## begin GIVEN DATA

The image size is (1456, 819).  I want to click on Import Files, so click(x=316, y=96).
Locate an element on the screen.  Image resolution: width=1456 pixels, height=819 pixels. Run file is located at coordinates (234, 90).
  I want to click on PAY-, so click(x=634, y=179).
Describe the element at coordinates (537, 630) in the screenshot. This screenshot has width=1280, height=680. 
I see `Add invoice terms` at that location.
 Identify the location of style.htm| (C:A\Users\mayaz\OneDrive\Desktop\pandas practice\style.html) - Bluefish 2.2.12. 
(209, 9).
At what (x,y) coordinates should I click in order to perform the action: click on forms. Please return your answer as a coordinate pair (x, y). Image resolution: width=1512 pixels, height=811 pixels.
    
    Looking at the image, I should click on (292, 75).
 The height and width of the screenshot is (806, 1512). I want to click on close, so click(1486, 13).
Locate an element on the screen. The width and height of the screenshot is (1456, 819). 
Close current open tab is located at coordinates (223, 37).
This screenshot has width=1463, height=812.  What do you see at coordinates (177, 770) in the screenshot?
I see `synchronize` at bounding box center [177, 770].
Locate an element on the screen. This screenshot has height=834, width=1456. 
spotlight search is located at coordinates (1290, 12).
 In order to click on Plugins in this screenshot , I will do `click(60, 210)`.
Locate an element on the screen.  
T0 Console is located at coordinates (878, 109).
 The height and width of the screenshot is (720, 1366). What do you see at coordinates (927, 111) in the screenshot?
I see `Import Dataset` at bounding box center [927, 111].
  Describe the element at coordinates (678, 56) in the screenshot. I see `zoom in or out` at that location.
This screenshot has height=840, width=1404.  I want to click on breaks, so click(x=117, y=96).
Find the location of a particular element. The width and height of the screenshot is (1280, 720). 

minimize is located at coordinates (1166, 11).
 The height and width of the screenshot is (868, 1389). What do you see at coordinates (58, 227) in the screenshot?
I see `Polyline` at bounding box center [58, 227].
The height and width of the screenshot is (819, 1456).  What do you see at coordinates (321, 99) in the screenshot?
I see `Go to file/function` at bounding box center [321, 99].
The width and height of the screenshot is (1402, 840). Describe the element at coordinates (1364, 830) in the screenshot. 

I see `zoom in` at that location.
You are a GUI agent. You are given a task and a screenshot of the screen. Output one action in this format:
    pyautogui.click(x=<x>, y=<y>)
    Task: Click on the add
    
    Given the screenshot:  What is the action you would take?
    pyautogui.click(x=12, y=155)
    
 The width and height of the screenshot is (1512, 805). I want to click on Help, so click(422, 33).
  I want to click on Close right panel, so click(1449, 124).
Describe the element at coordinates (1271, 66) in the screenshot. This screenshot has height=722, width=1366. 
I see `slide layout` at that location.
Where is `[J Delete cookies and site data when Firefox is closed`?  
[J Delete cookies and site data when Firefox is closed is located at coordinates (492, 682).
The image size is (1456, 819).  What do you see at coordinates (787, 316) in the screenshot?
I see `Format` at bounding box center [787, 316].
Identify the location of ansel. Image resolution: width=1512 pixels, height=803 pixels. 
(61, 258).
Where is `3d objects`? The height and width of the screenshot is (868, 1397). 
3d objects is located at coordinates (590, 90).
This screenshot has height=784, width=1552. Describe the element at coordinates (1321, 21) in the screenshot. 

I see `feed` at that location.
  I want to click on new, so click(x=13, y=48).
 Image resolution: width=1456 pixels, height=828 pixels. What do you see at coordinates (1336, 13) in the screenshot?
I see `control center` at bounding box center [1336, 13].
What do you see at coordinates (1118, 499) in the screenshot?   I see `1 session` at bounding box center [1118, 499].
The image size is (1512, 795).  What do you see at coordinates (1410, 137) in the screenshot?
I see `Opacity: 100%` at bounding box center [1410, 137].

## end GIVEN DATA

Write out the rows above, unchanged, for the stretch from the line containing "You are a GUI" through the line containing "[J Delete cookies and site data when Firefox is closed is".

You are a GUI agent. You are given a task and a screenshot of the screen. Output one action in this format:
    pyautogui.click(x=<x>, y=<y>)
    Task: Click on the add
    
    Given the screenshot:  What is the action you would take?
    pyautogui.click(x=12, y=155)
    
 The width and height of the screenshot is (1512, 805). I want to click on Help, so click(422, 33).
  I want to click on Close right panel, so click(1449, 124).
Describe the element at coordinates (1271, 66) in the screenshot. This screenshot has height=722, width=1366. 
I see `slide layout` at that location.
Where is `[J Delete cookies and site data when Firefox is closed`?  
[J Delete cookies and site data when Firefox is closed is located at coordinates (492, 682).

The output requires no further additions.